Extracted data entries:
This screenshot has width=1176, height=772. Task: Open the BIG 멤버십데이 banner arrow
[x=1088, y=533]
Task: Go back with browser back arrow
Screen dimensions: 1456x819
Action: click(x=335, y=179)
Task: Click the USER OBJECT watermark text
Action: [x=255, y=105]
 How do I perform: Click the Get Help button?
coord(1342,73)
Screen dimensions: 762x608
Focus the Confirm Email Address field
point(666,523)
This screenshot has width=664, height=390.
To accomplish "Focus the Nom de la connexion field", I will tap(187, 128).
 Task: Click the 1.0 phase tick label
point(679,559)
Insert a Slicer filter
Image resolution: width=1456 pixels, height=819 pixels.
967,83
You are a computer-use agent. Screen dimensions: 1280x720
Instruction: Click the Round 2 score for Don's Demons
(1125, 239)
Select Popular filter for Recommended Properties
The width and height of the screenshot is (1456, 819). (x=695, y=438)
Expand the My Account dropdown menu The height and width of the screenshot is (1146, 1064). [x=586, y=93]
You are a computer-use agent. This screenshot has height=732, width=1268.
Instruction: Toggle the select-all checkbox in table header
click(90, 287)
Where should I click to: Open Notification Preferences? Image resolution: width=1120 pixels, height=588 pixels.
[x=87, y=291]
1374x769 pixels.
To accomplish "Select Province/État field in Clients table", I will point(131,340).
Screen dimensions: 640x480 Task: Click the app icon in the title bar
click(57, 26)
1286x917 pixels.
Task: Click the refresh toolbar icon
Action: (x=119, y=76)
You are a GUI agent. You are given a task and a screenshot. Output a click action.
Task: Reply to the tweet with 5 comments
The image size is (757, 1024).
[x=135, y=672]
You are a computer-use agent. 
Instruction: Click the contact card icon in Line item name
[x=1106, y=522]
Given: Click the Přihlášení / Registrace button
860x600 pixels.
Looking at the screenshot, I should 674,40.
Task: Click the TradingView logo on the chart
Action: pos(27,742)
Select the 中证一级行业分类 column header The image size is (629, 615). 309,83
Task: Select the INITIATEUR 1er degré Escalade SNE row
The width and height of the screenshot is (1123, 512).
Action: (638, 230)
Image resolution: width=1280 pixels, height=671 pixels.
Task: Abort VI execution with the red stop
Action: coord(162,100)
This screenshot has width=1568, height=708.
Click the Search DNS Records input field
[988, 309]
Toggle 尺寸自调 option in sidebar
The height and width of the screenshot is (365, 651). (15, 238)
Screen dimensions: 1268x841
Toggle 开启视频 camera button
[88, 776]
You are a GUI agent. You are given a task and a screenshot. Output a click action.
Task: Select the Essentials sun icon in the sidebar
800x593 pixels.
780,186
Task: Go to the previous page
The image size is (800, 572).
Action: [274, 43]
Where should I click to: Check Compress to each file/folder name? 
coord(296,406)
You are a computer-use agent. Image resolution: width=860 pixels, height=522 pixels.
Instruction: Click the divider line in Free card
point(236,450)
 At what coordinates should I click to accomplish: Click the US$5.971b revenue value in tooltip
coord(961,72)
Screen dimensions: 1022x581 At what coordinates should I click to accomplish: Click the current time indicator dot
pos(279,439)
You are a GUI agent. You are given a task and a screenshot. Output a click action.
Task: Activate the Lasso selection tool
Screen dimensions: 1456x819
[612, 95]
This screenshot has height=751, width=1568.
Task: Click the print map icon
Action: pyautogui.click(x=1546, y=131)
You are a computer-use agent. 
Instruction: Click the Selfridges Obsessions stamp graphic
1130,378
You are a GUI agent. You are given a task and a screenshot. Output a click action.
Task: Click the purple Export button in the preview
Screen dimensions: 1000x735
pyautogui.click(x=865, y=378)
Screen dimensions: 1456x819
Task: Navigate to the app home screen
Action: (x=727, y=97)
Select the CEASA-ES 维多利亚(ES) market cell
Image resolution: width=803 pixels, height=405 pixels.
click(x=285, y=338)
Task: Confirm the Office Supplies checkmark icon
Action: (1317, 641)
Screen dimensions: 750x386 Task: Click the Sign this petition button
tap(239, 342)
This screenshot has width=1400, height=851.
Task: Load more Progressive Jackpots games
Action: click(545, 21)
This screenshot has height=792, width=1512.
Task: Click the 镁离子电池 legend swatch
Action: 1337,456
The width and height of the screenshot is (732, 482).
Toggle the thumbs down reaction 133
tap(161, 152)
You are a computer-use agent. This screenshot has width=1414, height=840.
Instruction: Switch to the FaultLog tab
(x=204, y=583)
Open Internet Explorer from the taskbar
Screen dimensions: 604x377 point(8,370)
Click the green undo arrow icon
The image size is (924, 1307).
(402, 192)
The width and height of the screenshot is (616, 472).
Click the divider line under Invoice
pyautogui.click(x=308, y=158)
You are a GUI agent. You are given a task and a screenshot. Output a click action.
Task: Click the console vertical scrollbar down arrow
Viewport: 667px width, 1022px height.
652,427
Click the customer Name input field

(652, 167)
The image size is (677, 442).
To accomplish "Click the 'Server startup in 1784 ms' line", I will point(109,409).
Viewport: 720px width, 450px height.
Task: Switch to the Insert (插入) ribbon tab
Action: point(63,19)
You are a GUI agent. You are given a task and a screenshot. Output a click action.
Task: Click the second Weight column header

WRITTEN REQUEST:
Return the entries above unchanged, starting with the line that contains "Task: Select the INITIATEUR" and going on through the line that contains "point(236,450)".

SOLUTION TO THE EXERCISE:
Task: Select the INITIATEUR 1er degré Escalade SNE row
The width and height of the screenshot is (1123, 512).
Action: (638, 230)
Image resolution: width=1280 pixels, height=671 pixels.
Task: Abort VI execution with the red stop
Action: coord(162,100)
This screenshot has width=1568, height=708.
Click the Search DNS Records input field
[988, 309]
Toggle 尺寸自调 option in sidebar
The height and width of the screenshot is (365, 651). (15, 238)
Screen dimensions: 1268x841
Toggle 开启视频 camera button
[88, 776]
You are a GUI agent. You are given a task and a screenshot. Output a click action.
Task: Select the Essentials sun icon in the sidebar
800x593 pixels.
780,186
Task: Go to the previous page
The image size is (800, 572).
Action: [274, 43]
Where should I click to: Check Compress to each file/folder name? 
coord(296,406)
You are a computer-use agent. Image resolution: width=860 pixels, height=522 pixels.
Instruction: Click the divider line in Free card
point(236,450)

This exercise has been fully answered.